Vom Datenraum zur Zusammenarbeit: Wie SmartLivingNEXT Standards und Vertrauen schafft 

26. Februar 2025

Lesedauer:

7 Minuten

SmartLivingNEXT schafft mit einer innovativen Governance-Struktur die Basis für ein branchenübergreifendes Smart-Living-Ökosystem. Durch Standards, Vertrauen und soziale Ziele wie nachhaltiges Wohnen fördert es Datenintegration, Effizienz und Mehrwert für alle Akteure – von Unternehmen bis zu Endnutzern. Wir sprechen mit Thomas Hess, Professor für Wirtschaftsinformatik und Betriebswirtschaftslehre an der LMU München, über die Entwicklung und Bedeutung einer Governance-Struktur für den SmartLivingNEXT Datenraum.

Thomas Hess, Professor für Wirtschaftsinformatik und Betriebswirtschaftslehre an der LMU München. Foto: Tobias Hase / LMU BWL

Herr Professor Hess, im SmartLivingNEXT Leitprojekt entwickelt die LMU eine Governance-Struktur für das Technologieprogramm. Das ist ein Regelwerk, das für das gesamte SmartLivingNEXT Ökosystem gelten soll. Welche Vorteile entstehen durch die Implementierung eines solchen Regelwerks?

Es gibt drei essenzielle Punkte, die für eine Governance-Struktur im SmartLivingNEXT Ökosystem sprechen: 

  • Die Realisierung eines (bindenden) Rahmens für die erfolgreiche Zusammenarbeit, so dass sich teilnehmende Partner auf gemeinsame Ziele und Vereinbarungen verlassen können. Das fördert insbesondere den Aufbau von Vertrauen, der eine zentrale Voraussetzung für das Teilen von Daten darstellt. 
  • Die Ermöglichung von Interoperabilität durch das Festlegen gemeinsamer technischer, aber auch organisatorischer Standards. 
  • Die Steigerung der Effizienz, da nicht jedes Projekt beziehungsweise jeder potenzielle Teilnehmer am Smart-Living-Next-Ökosystem eigene Rahmenbedingungen definieren und aushandeln muss. 

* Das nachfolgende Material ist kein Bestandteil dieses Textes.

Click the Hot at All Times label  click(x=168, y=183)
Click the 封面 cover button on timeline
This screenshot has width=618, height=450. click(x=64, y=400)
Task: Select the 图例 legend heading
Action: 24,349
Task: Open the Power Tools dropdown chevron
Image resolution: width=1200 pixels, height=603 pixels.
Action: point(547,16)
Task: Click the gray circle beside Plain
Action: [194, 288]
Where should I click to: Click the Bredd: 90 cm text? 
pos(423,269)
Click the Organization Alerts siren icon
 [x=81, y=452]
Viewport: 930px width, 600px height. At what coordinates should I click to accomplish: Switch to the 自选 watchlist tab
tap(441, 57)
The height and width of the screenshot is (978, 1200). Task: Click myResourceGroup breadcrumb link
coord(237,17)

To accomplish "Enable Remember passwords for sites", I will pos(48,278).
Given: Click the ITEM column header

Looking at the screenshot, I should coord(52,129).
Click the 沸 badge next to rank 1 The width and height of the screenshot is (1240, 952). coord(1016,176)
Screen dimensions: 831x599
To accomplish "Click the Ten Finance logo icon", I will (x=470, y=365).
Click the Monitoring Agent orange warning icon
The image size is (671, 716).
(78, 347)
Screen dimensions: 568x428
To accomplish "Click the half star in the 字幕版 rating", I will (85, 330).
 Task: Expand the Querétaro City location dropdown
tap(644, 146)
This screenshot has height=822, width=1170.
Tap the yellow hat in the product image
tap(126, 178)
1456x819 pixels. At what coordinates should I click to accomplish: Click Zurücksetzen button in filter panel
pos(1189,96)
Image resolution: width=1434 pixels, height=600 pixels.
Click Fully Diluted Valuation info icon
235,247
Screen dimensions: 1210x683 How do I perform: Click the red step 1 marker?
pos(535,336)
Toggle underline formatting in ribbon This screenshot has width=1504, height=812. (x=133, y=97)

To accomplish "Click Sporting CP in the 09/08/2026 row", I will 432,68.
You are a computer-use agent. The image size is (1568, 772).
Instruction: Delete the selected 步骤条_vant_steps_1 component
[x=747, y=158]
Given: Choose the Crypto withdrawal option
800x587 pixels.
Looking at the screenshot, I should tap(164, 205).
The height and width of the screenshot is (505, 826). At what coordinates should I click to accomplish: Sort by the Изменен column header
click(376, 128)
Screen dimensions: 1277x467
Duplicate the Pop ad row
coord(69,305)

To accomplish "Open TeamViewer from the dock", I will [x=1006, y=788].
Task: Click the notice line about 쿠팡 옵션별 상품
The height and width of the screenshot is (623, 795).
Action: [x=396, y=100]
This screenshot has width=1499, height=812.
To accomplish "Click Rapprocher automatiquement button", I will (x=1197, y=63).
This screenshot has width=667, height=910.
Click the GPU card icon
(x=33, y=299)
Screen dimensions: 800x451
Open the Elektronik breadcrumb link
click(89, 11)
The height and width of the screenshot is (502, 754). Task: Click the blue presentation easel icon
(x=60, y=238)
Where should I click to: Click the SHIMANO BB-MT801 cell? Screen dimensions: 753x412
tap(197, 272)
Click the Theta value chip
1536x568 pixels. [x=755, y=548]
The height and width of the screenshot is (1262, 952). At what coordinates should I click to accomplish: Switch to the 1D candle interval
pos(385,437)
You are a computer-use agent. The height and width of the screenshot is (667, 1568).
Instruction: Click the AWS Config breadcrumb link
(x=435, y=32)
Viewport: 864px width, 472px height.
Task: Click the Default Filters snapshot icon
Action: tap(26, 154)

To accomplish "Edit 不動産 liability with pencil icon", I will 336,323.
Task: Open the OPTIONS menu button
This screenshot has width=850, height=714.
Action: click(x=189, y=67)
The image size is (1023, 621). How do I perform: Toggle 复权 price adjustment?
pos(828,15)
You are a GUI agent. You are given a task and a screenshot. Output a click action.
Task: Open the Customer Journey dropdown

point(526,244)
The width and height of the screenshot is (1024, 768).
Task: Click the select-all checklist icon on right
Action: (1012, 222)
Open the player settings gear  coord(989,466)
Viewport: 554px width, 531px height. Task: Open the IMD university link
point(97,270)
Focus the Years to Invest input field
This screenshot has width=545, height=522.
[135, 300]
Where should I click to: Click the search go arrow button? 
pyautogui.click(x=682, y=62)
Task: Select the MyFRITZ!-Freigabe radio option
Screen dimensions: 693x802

Welche Ebenen beziehungsweise Kernelemente enthält die Governance-Struktur von SmartLivingNEXT? 

Wir fokussieren uns auf vier Kernelemente: Rechtliche, organisatorische, betriebliche und technische Aspekte. Bei jedem Element haben wir verschiedene Hebel, um die verschiedenen Teilnehmer des Ökosystems zu koordinieren, Kontrollfunktionen einzusetzen, Anreize für das Engagement im Ökosystem zu setzen, und Vertrauen aufzubauen. Die einzelnen Elemente sind dabei nicht unabhängig voneinander. So hilft beispielsweise der Data Governance Act (DGA) als rechtlicher Rahmen, Organisationsstrukturen aufzubauen, die einen sicheren Datenaustausch ermöglichen.

Wie sehen Sie die Governance-Struktur von SmartLivingNEXT im Vergleich zu anderen datengetriebenen Plattformen wie beispielsweise Industrie 4.0 oder Catena-X? Gibt es da Unterschiede?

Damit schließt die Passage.